◆ Instructions for the task
Give the number of lines in the entries below that hold "Help", with no accompanying words.
Top of Information given
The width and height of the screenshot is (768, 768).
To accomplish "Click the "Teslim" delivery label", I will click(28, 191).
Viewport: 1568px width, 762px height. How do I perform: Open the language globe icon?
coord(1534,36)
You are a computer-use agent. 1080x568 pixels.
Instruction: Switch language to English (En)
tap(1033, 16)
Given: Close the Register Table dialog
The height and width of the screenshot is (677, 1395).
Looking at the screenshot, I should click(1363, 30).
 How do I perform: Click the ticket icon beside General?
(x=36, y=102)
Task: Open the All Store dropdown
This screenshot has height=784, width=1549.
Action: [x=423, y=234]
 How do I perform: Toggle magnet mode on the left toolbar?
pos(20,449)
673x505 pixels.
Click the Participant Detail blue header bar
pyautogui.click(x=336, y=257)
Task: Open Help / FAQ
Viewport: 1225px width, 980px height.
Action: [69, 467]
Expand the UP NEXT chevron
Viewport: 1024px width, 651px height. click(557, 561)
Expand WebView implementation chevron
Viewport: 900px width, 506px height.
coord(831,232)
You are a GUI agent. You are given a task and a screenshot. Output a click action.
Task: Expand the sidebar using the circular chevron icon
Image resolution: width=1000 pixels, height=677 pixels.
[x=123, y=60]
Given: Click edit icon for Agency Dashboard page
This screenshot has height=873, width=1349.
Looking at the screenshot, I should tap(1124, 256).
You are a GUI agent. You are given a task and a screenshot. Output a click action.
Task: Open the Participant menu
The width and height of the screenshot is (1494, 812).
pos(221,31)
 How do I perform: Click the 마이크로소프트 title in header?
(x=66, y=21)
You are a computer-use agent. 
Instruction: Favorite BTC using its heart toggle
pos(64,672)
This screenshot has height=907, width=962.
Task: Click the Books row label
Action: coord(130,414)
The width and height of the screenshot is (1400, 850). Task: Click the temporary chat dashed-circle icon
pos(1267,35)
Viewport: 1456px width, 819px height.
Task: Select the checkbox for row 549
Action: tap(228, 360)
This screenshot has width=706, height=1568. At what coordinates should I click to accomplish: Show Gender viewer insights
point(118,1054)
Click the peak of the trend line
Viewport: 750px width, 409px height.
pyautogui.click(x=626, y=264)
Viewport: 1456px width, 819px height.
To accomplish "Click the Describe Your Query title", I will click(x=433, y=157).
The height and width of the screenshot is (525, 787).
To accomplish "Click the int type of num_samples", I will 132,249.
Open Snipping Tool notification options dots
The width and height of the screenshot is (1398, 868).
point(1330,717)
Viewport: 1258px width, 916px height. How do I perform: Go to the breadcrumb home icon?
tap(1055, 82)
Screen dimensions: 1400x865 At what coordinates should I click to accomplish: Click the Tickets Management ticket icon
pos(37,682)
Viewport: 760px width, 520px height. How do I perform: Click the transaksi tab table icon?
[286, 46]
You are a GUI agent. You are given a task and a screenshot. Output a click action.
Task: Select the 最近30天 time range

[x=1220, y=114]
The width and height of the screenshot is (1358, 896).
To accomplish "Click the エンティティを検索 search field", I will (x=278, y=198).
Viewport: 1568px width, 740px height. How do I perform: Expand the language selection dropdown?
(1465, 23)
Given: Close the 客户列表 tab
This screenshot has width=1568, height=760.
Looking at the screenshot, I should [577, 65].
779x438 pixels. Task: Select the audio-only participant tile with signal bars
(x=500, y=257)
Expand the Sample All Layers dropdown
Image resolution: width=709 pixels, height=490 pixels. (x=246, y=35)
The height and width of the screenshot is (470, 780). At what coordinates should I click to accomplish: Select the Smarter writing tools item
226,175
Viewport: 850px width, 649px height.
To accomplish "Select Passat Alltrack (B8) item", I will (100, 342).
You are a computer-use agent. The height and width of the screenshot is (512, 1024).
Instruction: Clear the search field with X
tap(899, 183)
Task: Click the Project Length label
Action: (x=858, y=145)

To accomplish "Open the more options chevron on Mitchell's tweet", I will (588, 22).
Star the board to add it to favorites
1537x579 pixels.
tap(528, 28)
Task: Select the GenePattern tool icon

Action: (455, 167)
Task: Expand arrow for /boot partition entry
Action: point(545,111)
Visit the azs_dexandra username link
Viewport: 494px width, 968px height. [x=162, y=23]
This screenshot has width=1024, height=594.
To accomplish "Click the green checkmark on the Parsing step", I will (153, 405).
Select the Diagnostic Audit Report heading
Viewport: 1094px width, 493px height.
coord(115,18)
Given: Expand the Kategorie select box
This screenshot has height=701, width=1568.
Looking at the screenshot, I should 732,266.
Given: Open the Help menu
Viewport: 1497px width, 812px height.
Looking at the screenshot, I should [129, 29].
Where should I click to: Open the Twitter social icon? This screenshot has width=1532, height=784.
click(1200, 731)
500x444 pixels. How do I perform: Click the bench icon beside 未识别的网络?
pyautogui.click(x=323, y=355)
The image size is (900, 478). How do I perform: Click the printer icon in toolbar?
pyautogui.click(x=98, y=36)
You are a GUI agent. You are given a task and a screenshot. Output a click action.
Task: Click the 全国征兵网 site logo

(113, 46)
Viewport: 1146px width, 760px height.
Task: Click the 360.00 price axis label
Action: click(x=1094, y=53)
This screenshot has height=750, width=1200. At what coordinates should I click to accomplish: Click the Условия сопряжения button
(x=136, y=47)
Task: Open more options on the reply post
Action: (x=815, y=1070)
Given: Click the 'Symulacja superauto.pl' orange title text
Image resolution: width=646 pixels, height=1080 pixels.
Bottom of Information given
◆ Answer area
2